In the new energy who knows, maybe the people I know who I would want to be closer to, will have their personal blocks and barriers to this sort of thing dissolve.
As if my interest in older women wasn't enough, considering that in and of itself is already controversial.
Hmmm well are you in the USA maybe we will run into each other after all of the changes!
I'm feeling like I need to free myself to experience higher vibrational love!
Well I would certainly welcome it! I get a good vibe from you and I bet you're a pretty cool person. And attractive LoL.
I will have a partner and I know for certain who she is (I wish I could say).
But there is also another woman I wish I could be with too - and as it turns out in spirit she is actually my Guardian Angel. I don't know if that person could be with me though, because of her existing connections. My love for her may be partly because of our Past Life history and her connection as my Guardian on the other side.
And there is also my Twin Flame as well - - we aren't together and up until recently I thought she was just going to go her own way. But after these changes who knows. I feel the meaning of our meeting each other has already been resolved though.
I miss her but I guess that's just the way it is, aside for our connection which I believe she could feel in some way... she was always uncomfortable with me being "too much" for her. If she came back into my life I think we may be more like brother and sister anyway.
I am both sterile and invincible to any sort of disease, but I will also live for upwards of another four hundred years since I do not age. So that means im safe to be with but I wont ever have children.
In general I feel any relationships I had would have to be open relationships, but it would work both ways, and based in equality. For me it is more like a deep friendship that is also intimate.
Rather than a commitment it is something a person would come into because of what they give, and get out of it. Its about the unconditional love, the connection, and the great experience of living and enjoying life with each other.
I don't think I would ever actually get married, to anyone, its not necessary in my opinion - a piece of paper.
I do have the concern that being connected to me might be Dangerous for anyone I loved, but because of the Changes going on I don't think those problems could be a threat for long.
I think you don't have to worry my experience request is to firstly have a polygamist relationship because of the close friendship and sisterhood I yearn to experience with the women and because I love having a sharing and compassionate spirit i wont have jealousy issues and if I could be in a family of at least 5 women I think my experience would be fulfilling and beneficial.
I have the CCR5 gene and dont worry about disease I know how to use living elements to cure ALL disease and bacterias I must have been a scientist or a geneticist because my spirit has flooded with much knowledge I never learned,
I am an electrician this life path but know things about herbal remedies and concotions like I said before my neighbors all come for natural healing and now so do the adults.

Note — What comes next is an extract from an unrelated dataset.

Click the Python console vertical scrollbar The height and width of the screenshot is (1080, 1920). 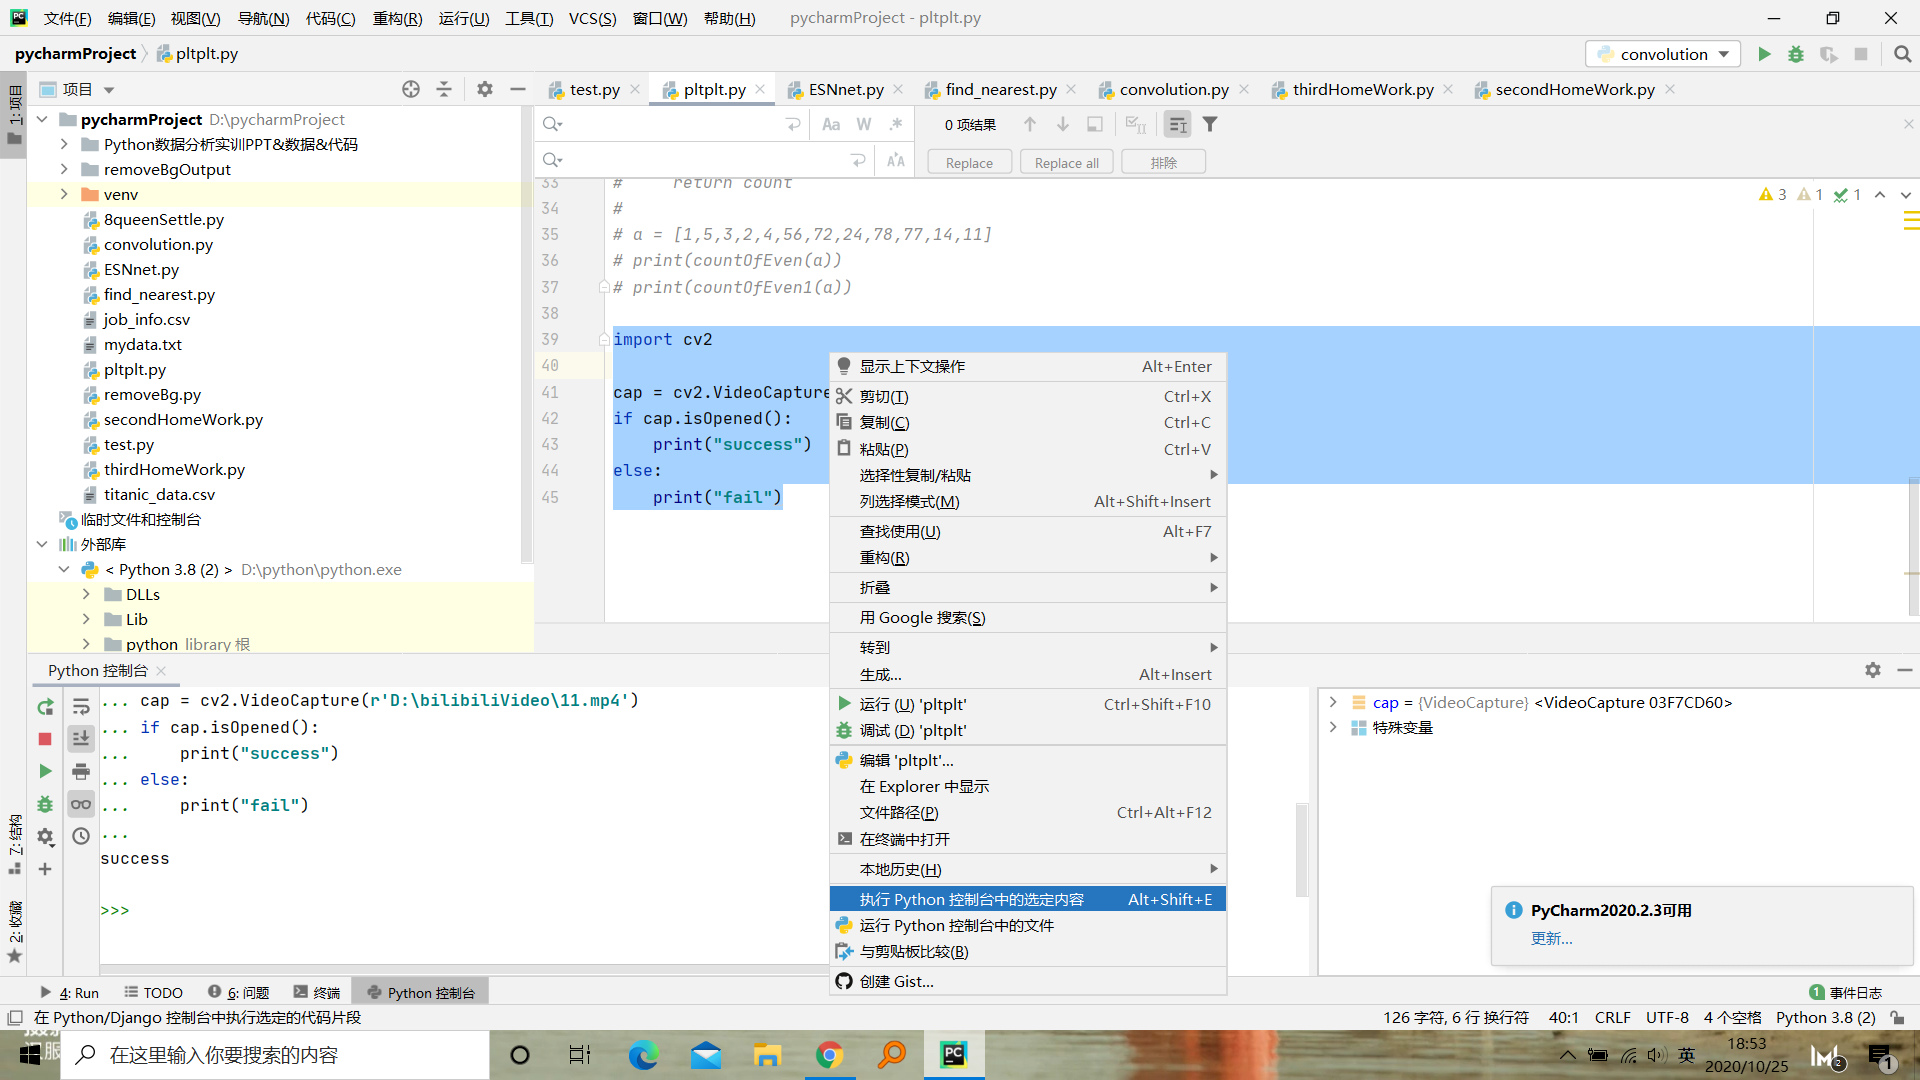[x=1301, y=848]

As far as fearing any harm I dont my family is all around me tonite they have 3 times the ships above my home I am very safe it is because I keep poking the dragon so to speak and have become a bit more public and outspoken and they may feel I could get in some trouble.
I am reassured although it has been a few nights since they last collected me since my playing with the device telepathically they are probably giving me time to rest I gave myself a migraine straining so much so hard then to make matters worse I tried to stretch my mind to them during meditation it didnt go so well my head hurt afterwards.
The lower dimensions are enticing and alluring, but offer no gratitude to those without the knowledge of self. Experience this and that and still no understanding. Do not come seek me out Sir Galahad Wizard, your life is a vice of lower dimensional frequencies. Just having you near me would poison my entire outlook. Good luck to your existance, it is not mine.